Rafael de Frutos Brun – Montejo de la Sierra – octubre 2019
Seguramente que muchos hemos oído esta frase o amenaza bíblica que ha quedado en nuestra retina un poco olvidada pero que sabemos que tarde o temprano se cumple; pensando en mis antepasados y en sus circunstancias y sabiendo que ellos vivieron otros tiempos difíciles, he querido recordar algo de lo que he vivido y mucho me han contado para dar fe de que la frase del encabezamiento, termina cumpliéndose.
Contaré cómo conseguían los abuelos su pan diario e iré pues, a la agricultura.
La primera labor después del verano era alzar las tierras, donde al llegar las tempranas lluvias de septiembre tendría lugar la siembra de los cereales; para esta labor contaban con la yunta de vacas y su experiencia cuando debían esparcir el trigo sobre la tierra procurando que no cayera amontonado para que la mies creciera homogénea.
Terminado este primer paso y el invierno, los granos germinados creciendo las plantas y con ellas las malas hierbas, era momento de la escarda hasta que a mediados de julio empezaba la siega con la zoqueta en una mano y la hoz en la otra; las familias empezaban a segar el cereal dejándolo en el suelo en manadas para atarlo con los vencejos hechos de paja de encañadura que en gavillas irán a parar a un tresnal donde quedarán apiladas con las espigas hacia dentro para que no se mojasen y llegasen secas al momento del acarreo.
Difícil trabajo llevar la mies a la era; entretanto, por la tarde, marchaban con el carro a dormir soltando las yuntas para que bebieran agua y comieran y al alborear del día, de nuevo a la era.
Esto se hacía con un carro de timón tirado por la yunta de vacas; en la era se hacinaban los haces en forma de pirámide procurando que las espigas quedasen siempre hacia dentro para protegerlas de la lluvia o pedrisco; terminado el acarreo, se trillaba, con las vacas y las caballerías un trabajo monótono y pesado que duraba todo el día aguantado el sol y el polvo de la parva; al caer la tarde se recogía en un montón y se esperaba a que el viento soplara y ayudados con las horcas mandarlo al espacio para separar el grano de la paja.
Para esto, la paciencia y el conocimiento eran importantes; ahora estaba limpio el trigo para meterlo en costales y bien en el carro o en las caballerías trasladarlo a casa; costales que se llevarían al molino maquilero para que el grano se convirtiese en harina; de vuelta a casa la madre lo pasará por un tamiz finísimo donde quedará separada del salvado.
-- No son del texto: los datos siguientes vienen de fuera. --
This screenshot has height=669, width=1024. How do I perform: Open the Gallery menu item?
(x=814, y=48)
Otro trabajo también molesto porque al mover los cedazos, se levantaba un polvillo que molestaba a los ojos y a la garganta.
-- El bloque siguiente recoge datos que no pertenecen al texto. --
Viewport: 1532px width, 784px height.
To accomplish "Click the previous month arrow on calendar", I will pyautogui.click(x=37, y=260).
Reseñamos aquí el trabajo de la madre al cerner, pero hay que decir que en todas las faenas de escarda, siega, era y trilla estaban presentes además de preparar comidas, lavado de ropa, cuidado de los menores y llevar las tareas caseras.
Ellas serán las que después amasarán esa harina, harán los panes, los pondrán en el horno y lo servirán como alimento necesario de todas nuestras comidas.
¡Qué fácil es contar esto y qué poco se tarda! Pero ¿sabemos o hemos valorado el trabajo, el tiempo, los esfuerzos y los sudores hasta llegar a este punto?
Aclaramos que todo este trabajo se hacía acompañado de una comida rica en calorías, chorizo, lomo, costillas de la olla de la matanza y con un sabroso cocido de los de antes y una buena ensalada con tomates y pepinos de nuestras huertas y regado con un trago de vino en botillo escanciado de un pellejo de otros tiempos.
Todo esto ha pasado (muchos lo hemos vivido con esfuerzo y con ilusión) pues en estas tareas nunca faltó la alegría y las canciones que aún perduran en la memoria y sobre todo hemos cumplido con la sentencia de COMERÁS EL PAN…
Hoy al ir a la panadería, nadie se acuerda de esto cuando te preguntan: ¿lo quieres candeal?, ¿de trigo? ¿de centeno?, ¿de maíz?, ¿de semillas?, ¿integral? ¿de horno de leña?….
Muchos en el pensamiento tenemos y decimos: “Lo quiero como el pan que hacía mi madre.”